- Document segment
Lecturer: Prof. Moshe Feinsod
Academic Credits: 2
Method of Teaching: Lectures
2 hours per week
The course will provide an introduction to the thought processes, tools and experiences of modern medical practice.
Schedule of Topics:
Lesson 1 The birth of systematic medicine: ancient medicine and its heritage (Egypt, Mesopotamia, and Persia).
Lesson 2 From Greek medicine to Hellenistic medicine: the beginning of scientific thinking.
Lesson 3 Greco-Roman medicine: Augustus Caesar organizes medical services, sanitary systems, water supply.
Lesson 4 Greco-Roman medicine: the great encyclopedists Dioscorides, Celsus and Pliny; Galen practice and thought; the fatal embrace.
Lesson 5 Medicine goes east: medicine in Byzantium and Iran; medicine in the Bible and the Talmud.
Lesson 6 The rise of Islamic medicine: preservation, development and dissipation of knowledge; Jews in Islamic medicine; medicine returns to Western Europe; Medical School of Salerno.
Lesson 7 The rise of universities: the educated physicians and surgeons; the public image of the physician. From the Black Death to AIDS: the role of epidemics in history; the responses to the challenge.
Lesson 8 The Renaissance: science and medicine dissociate from the rule of the Church; Vesalius and anatomical research: Harvey and the new physiology; the discovery of the New World and its influence; Jews in medicine during the Renaissance.
Lesson 9 The Enlightenment and its influence: science comes into medicine; the learned societies in France and Britain; Morgagni and the new anatomical pathology; The French Revolution and the rise of military medicine – Ambroise Paré, D.J. Larrey, Crimea, the Civil War, World War I; the changing concepts of ‘emergency medicine.’
Lesson 10 The introduction of instruments to medicine: the percussion hammer, the stethoscope, the thermometer, the sphygmomanometer; the microscope and the rise of cellular pathology.
Lesson 11 Development of 19th century medical schools and medical research: Magendie, Claude Bernard Emil Ludwig; the issue of vivisection; Pasteur and bacteriology and immunization; Lister and antisepsis; anesthesia and the new surgery.
Lesson 12 History of psychiatry and neurology: the Industrial Revolution and the ensuing “social diseases;” the development of Pediatrics.
Lesson 13 The development of pharmacology: the changing image and social role of the physician; eugenics.
Lesson 14 History of medicine in the land of Israel: discussion of issues raised by the students.

- Data extract
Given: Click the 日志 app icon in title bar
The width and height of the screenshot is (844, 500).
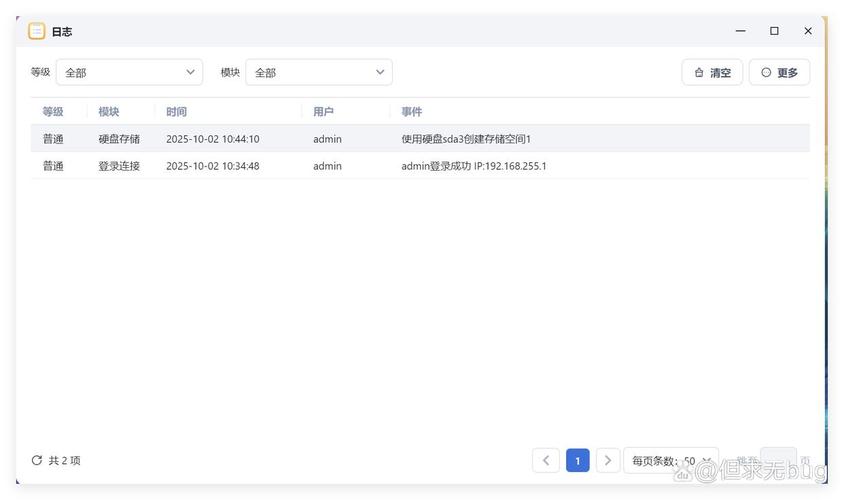Looking at the screenshot, I should (37, 31).
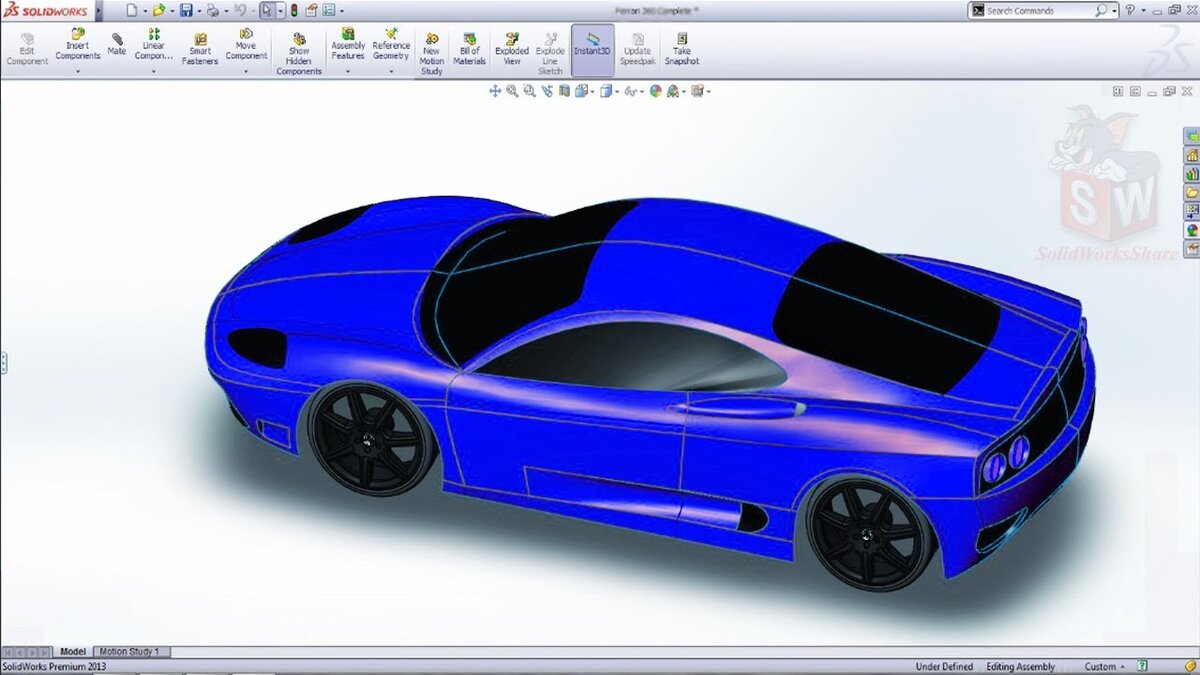Image resolution: width=1200 pixels, height=675 pixels.
Task: Open Edit Appearance color wheel icon
Action: pos(656,91)
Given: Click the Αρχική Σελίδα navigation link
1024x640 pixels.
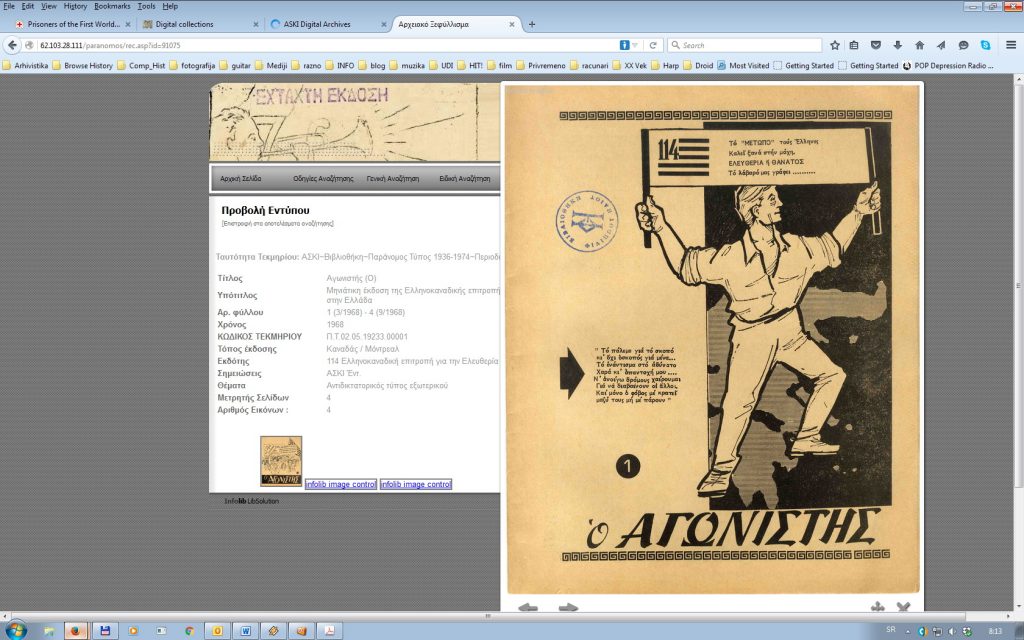Looking at the screenshot, I should pos(240,178).
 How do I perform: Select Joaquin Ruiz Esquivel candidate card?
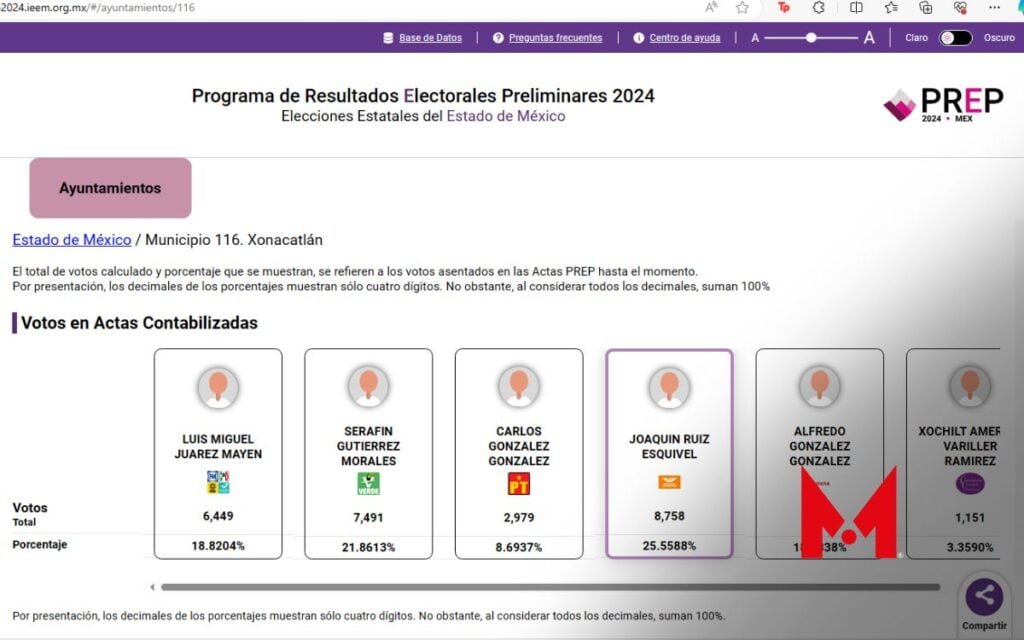(x=669, y=452)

- Problem A
Copy the course outline word for word, starting at "Lesson 2 From" and ending at "School of Salerno.".
- Problem B
According to the course outline, who is the lecturer?
- Problem C
In the course outline, how would you rewrite the paragraph beginning "Lesson 11 Development of 19th century medical schools" as a short list?
Nothing in the data is needed here.

- Written reply A
Lesson 2 From Greek medicine to Hellenistic medicine: the beginning of scientific thinking.
Lesson 3 Greco-Roman medicine: Augustus Caesar organizes medical services, sanitary systems, water supply.
Lesson 4 Greco-Roman medicine: the great encyclopedists Dioscorides, Celsus and Pliny; Galen practice and thought; the fatal embrace.
Lesson 5 Medicine goes east: medicine in Byzantium and Iran; medicine in the Bible and the Talmud.
Lesson 6 The rise of Islamic medicine: preservation, development and dissipation of knowledge; Jews in Islamic medicine; medicine returns to Western Europe; Medical School of Salerno.

- Written reply B
Prof. Moshe Feinsod.

- Written reply C
Lesson 11, 19th-century medical schools and research:
- Magendie, Claude Bernard, Emil Ludwig
- The vivisection issue
- Pasteur: bacteriology and immunization
- Lister: antisepsis
- Anesthesia and the new surgery